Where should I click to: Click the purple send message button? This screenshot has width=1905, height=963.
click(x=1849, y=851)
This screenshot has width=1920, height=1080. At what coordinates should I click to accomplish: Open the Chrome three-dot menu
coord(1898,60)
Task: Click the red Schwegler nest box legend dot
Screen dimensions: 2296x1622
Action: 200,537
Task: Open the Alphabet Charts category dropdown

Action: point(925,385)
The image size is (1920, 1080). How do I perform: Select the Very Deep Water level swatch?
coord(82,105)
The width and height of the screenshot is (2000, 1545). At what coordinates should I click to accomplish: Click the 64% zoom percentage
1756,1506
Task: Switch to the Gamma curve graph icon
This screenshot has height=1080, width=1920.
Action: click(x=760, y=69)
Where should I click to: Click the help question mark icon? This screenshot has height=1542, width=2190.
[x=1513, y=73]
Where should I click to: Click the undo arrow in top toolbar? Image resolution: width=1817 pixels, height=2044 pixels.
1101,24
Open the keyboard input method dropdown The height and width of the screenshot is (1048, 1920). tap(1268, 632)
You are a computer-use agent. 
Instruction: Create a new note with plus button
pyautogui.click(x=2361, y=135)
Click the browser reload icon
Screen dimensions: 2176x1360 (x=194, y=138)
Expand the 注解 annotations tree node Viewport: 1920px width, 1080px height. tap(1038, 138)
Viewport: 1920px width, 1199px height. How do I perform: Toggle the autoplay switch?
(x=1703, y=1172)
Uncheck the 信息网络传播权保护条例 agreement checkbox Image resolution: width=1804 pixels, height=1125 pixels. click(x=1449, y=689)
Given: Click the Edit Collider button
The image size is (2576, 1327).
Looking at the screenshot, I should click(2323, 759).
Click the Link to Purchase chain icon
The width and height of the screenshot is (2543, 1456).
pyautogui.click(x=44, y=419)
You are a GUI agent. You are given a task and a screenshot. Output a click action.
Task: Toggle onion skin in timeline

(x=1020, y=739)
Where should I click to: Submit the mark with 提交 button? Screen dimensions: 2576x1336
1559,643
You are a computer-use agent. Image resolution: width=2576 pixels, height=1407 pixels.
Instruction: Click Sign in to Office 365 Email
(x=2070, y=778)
------------------------------
Copy task for the entries above: every line with the string "computer".

You are a computer-use agent. 
You are a computer-use agent. Image resolution: width=2576 pixels, height=1407 pixels.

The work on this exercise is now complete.